The expanded public library in Stockholm can be imagined as an addition to the Observatory Hill. Any conventional architectural extension, reproduction, or attachment to the original Asplund building would, we believe, trivialize the perfection and simplicity of its geometry, symmetry, and presence as an urban landmark. Instead, we have been inspired by the natural landscape that Asplund, with Glemme, designed as the building’s setting: the reflecting pond, hillside stream, plantings and earthworks that provided the frame and setting for the iconic building. The addition refines this frame and setting, rather than a new distracting building. It draws on precedents in Asplund’s own work, in which landforms and landscapes are composed in careful choreography and sympathy with more visible architecture. It is inspired also by the unique landscape and geography of Stockholm at a larger scale, by the monumental presence of Stockholmsasen, visible at Observatorielunden and stretching South as part of a glaciofluvial archipeligo of eskers and inlets, hills and islands that together define the geology and ecology of the city. The addition celebrates this essential element of this urban geology and ecology.

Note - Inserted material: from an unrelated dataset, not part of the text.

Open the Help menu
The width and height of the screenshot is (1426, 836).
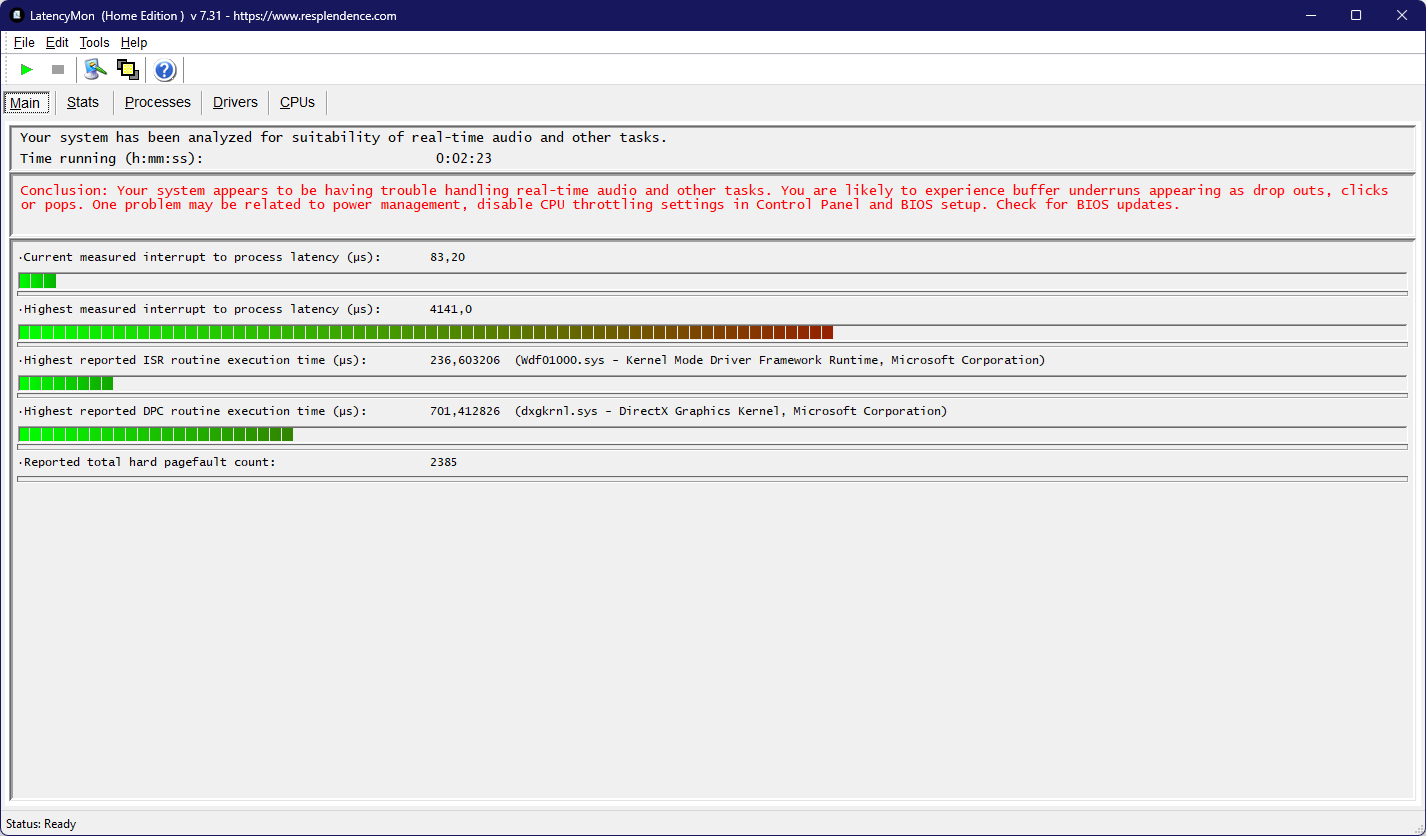tap(134, 43)
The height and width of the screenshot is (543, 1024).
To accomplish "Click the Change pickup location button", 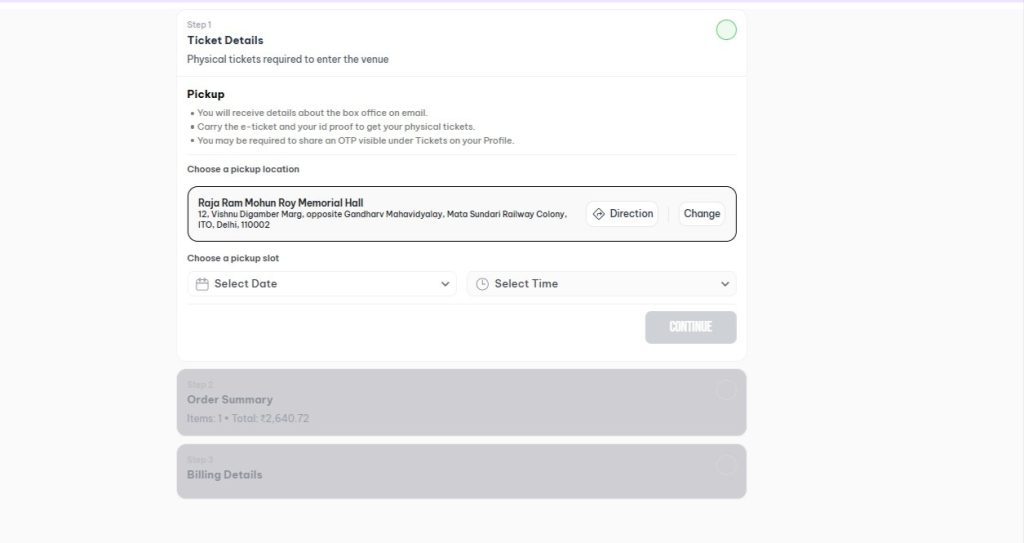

Exploded Axonometric and Site Axonometric

The concept for the library expansion is a reverse-excavation in which the hillside of the Observatory Hill is extended and expanded toward the Odengatan Street edge. The roof of the expansion becomes a new hillside park and garden, with the possibility of a new connection between the natural landscape of the Observatorielunden and the increasingly active and renewed Odengatan and Odenplan area.

The pathways and features of this park are a public representation and guide to the pathways and features of the new library inside and below. For example, a children’s carousel/merry-go-round in the park surrounds a skylit greenhouse that extends down into the library, becoming a circular reading room that brings daylight deep into the heart of the new building.


Program / Diagram

Within this hillside, the library expansion is envisioned as a single vast room, an interior landscape that reflects and connects to the natural landscape above. The concept for this room has been inspired by the central circular hall of the Asplund library, in which several floor-levels of bookshelves line the lower interior wall of a monumental space—the expansion imagines that these bookshelves have unfurled and extended, and then re-folded back into an interior terraced landscape. This interior landscape recalls the terracing of Asplund’s early plans for Observatory Hill, as well as the regular rectangular geometry of the Annex plans as originally drawn, (but not as later built). The Odengaten street wall is also inspired by Aslplund’s speculative project for an Odenhallen market, in which a window wall forms a new base; we have added a hillside above that suprisingly transparent base. Adjacent to the street, an interior sun room follows the slope of Odengatan, containing café, news zone, dedicated auditorium lobby, and other informal functions, through which pedestrians can filter and wander into the dedicated library floor below. Glass panels embedded in this surface become a digital information wall, sign, and site for art.
Administrative offices are positioned within a new thick ground above the main hall, with views above across the city, and views below across the library interior; The existing building is treated very lightly and with respect.

The concept of a single dynamic room below a new hill landscape allows flexible development and adjustment as the Library’s mission and constituents continue to develop; it allows a robust large-scaled interior area while producing a minimal impact on historic and iconic views andbuildings, and dramatic new ways to see the library and city. It aspires to a balance between natural and artificial, outside and inside, old and new, geology and ecology, landscape and architecture.